First, you must decide if you'll choose a new date or cancel your wedding entirely. Whatever you decide, loop in your family and wedding party as soon as possible to let them know the change in plans. If you've chosen a new date, make sure the new date also works for them, says Jaclyn Fisher, owner of Two Little Birds Planning in Philadelphia.
"When breaking the news to family and the wedding party, just be honest," she recommends. "They love you and will be there to support you. Don't be afraid to ask for help or take people up on it when they offer to help. Just as with planning a wedding, there is a lot to do when rescheduling one."
Next, you'll want to review the cancelation policies in your venue and vendor contracts. Most vendors will have a cancelation policy in place, Fisher says, which will contractually detail exactly what will happen next if you postpone or cancel. If you've chosen a new date, some vendors will happily shift the date on your contract without penalty. If they're not available on your new date, however, the contract you signed will dictate what happens next.
If you're canceling rather than changing your wedding date, it's best to advise your vendors as soon as possible. "Many wedding contracts, especially for venues, state that the closer to the wedding date that a couple cancels, the more money you owe the vendor or venue," Fisher says. Canceling your wedding sooner rather than later could save you big bucks, "so as soon as you know you're postponing the wedding, let the your venue and vendors know," Fisher says. "It's a conversation that should happen over the phone, but be sure to follow up in writing so it's all documented."

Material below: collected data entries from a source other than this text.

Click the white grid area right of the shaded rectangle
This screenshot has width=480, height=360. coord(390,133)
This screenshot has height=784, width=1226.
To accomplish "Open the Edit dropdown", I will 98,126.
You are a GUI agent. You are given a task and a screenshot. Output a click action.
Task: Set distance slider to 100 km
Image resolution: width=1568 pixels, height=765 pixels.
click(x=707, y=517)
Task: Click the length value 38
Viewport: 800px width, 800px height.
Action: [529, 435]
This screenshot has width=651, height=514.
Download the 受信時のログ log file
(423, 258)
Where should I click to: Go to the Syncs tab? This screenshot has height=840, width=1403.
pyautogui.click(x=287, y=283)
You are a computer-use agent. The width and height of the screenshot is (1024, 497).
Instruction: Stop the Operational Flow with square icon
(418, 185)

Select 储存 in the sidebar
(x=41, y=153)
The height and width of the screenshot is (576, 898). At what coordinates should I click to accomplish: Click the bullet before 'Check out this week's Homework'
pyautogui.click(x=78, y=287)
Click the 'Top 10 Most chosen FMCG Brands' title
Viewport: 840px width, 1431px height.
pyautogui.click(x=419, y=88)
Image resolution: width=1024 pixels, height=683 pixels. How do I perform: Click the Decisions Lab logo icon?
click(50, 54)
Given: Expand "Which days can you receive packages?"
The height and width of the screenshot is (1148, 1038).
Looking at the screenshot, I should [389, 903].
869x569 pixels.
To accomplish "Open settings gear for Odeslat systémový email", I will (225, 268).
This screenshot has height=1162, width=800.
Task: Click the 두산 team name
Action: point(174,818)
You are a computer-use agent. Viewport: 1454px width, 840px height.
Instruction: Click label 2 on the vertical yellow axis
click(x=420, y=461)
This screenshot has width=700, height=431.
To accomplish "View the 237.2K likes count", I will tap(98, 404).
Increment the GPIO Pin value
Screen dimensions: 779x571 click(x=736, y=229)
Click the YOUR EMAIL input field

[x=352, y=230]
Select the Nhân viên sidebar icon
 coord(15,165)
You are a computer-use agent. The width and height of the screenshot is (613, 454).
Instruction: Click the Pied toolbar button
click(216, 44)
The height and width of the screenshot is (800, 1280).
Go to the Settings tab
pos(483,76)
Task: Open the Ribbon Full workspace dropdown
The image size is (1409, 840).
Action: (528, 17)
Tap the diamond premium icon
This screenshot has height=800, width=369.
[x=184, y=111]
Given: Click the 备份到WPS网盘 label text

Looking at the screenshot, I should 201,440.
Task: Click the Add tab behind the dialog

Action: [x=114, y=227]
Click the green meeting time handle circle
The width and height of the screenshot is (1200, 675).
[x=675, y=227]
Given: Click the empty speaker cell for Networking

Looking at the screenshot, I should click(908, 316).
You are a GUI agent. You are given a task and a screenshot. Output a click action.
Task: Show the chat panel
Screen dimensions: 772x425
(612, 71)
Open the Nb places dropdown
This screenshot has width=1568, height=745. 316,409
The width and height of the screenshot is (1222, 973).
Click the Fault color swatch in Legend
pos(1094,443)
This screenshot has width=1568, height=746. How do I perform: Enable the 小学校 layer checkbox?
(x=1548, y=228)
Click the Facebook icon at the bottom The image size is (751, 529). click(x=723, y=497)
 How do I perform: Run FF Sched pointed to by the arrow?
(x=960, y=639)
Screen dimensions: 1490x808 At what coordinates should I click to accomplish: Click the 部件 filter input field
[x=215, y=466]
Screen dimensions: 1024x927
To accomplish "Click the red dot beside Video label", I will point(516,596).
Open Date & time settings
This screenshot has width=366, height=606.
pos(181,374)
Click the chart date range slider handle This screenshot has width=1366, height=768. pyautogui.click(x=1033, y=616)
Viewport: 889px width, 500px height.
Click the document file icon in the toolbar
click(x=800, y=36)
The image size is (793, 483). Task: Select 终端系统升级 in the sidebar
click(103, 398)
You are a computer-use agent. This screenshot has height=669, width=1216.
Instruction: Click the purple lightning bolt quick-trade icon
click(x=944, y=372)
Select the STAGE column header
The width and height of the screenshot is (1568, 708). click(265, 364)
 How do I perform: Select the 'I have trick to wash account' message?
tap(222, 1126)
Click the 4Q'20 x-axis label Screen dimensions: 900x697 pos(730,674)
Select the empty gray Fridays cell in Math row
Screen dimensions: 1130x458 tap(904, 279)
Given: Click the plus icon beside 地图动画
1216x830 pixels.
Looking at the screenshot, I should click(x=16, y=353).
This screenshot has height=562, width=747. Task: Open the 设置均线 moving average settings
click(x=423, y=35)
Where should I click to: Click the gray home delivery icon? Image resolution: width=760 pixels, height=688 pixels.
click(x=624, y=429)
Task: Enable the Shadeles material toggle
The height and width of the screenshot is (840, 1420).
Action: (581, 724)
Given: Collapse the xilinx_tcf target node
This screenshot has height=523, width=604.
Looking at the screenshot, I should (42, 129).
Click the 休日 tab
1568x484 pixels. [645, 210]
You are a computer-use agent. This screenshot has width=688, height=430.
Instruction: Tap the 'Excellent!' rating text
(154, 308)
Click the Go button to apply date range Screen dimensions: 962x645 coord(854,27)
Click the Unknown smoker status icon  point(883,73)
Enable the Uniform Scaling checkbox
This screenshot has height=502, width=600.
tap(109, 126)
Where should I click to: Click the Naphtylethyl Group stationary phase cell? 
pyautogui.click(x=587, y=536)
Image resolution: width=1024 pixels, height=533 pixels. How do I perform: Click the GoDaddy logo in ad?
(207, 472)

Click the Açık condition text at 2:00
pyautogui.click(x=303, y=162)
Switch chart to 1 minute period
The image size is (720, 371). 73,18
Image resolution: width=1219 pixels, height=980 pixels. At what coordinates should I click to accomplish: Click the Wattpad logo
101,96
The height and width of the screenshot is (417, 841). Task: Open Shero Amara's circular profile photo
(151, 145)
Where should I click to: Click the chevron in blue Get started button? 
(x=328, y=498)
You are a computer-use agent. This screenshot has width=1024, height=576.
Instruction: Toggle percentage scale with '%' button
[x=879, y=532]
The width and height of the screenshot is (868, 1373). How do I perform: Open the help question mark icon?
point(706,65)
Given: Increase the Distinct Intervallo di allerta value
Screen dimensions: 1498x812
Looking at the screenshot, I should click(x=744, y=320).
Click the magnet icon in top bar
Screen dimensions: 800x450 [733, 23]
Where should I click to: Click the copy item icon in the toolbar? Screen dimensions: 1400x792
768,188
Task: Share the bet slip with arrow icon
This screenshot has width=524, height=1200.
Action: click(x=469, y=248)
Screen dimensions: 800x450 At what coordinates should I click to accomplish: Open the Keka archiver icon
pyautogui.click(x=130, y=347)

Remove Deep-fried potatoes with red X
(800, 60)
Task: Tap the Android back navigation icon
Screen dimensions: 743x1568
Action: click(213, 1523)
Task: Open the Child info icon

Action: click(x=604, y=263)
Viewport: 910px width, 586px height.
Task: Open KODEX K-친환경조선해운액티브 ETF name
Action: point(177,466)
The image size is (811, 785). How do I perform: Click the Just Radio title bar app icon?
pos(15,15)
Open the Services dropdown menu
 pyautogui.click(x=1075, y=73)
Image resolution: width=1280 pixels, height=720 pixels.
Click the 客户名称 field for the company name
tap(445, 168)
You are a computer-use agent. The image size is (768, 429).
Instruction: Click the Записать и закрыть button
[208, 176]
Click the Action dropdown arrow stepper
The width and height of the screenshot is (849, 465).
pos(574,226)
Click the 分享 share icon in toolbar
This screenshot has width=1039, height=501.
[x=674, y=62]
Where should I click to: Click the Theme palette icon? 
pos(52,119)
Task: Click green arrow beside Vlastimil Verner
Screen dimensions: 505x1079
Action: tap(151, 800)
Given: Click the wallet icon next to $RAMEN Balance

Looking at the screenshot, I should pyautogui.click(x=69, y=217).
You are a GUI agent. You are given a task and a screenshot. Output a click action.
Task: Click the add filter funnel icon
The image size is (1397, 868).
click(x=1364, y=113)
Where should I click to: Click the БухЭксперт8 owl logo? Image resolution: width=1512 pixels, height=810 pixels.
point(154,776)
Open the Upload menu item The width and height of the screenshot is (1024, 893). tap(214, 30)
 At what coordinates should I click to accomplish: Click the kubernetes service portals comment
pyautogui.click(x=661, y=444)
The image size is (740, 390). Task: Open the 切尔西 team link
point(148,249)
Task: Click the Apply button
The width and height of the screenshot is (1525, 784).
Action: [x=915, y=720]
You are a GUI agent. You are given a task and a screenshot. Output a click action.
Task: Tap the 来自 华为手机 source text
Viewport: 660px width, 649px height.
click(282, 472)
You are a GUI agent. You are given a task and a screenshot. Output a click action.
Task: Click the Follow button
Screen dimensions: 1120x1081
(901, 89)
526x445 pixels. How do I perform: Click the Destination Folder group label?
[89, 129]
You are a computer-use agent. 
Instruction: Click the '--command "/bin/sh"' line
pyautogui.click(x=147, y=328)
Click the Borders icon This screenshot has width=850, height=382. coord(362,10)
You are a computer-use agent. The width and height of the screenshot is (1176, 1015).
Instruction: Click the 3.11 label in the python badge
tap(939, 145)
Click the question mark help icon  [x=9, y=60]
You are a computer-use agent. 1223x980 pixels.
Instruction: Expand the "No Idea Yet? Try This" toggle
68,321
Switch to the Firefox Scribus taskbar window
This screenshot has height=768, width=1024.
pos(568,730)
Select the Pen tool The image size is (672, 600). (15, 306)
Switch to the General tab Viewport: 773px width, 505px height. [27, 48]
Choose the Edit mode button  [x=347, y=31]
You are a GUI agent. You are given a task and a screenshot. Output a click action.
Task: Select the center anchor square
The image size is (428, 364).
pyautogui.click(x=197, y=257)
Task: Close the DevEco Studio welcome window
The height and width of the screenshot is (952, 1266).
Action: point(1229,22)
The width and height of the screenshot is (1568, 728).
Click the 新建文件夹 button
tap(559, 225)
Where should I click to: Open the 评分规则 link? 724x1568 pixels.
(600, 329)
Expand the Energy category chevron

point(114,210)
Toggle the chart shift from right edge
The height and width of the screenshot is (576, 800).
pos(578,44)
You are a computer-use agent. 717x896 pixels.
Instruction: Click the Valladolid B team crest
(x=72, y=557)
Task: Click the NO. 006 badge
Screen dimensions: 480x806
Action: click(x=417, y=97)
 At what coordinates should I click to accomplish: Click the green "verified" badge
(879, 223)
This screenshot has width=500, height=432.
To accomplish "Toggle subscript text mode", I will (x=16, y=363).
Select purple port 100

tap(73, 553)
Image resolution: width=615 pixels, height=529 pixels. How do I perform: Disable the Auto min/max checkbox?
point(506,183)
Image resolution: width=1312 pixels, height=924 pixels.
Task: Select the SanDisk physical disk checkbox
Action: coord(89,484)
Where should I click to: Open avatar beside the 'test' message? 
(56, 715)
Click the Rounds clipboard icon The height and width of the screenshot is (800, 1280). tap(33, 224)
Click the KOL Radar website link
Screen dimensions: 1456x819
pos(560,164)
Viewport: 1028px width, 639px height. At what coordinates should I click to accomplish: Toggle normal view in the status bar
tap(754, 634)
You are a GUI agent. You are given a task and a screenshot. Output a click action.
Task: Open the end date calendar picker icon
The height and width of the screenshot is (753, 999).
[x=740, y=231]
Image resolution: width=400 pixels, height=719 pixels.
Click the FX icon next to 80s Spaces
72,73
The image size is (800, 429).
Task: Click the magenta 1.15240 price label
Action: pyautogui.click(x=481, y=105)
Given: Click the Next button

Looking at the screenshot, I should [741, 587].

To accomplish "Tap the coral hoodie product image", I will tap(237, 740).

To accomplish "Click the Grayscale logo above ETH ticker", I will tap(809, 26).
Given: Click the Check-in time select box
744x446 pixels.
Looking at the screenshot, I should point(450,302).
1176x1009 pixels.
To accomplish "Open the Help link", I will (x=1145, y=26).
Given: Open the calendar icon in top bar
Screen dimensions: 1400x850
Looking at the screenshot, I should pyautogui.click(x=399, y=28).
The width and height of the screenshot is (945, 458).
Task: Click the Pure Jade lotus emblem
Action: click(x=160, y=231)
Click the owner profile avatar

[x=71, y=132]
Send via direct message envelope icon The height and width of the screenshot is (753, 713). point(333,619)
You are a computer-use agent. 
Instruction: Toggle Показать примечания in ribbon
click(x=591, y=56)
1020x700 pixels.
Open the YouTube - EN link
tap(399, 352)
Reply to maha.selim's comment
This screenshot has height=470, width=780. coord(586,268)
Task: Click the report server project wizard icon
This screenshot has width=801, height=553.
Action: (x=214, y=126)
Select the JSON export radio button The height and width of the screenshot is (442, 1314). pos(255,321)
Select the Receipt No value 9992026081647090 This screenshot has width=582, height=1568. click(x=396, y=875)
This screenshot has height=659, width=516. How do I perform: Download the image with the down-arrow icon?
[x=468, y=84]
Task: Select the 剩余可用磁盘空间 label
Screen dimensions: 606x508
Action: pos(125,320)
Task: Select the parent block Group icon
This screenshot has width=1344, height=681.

Couples who've sent out their save-the-dates or invitations will want to contact their guests next. "Notify them of the postponement and the new date, if there is one," says Fisher. "Couples can communicate this via printed cards, email, or phone calls, but a card is beneficial so you don't have to explain the situation over and over again." Don't delay on this important — but uncomfortable — step. "It's important to be proactive and honest to avoid confusion and speculation," Fisher says, "but at the same time, you don't have to share the intimate details if you don't feel comfortable — or if it's not appropriate."
Then, cancel everything that remains: vendor meetings, dress fittings, the rehearsal dinner, and more. "Sit down and make a list of everything that needs to be addressed," Fisher advises. "Divide and conquer the list with the help of your partner, family, and wedding party." Finally, she adds, "couples shouldn't feel embarrassed about postponing their wedding. It happens more than you think."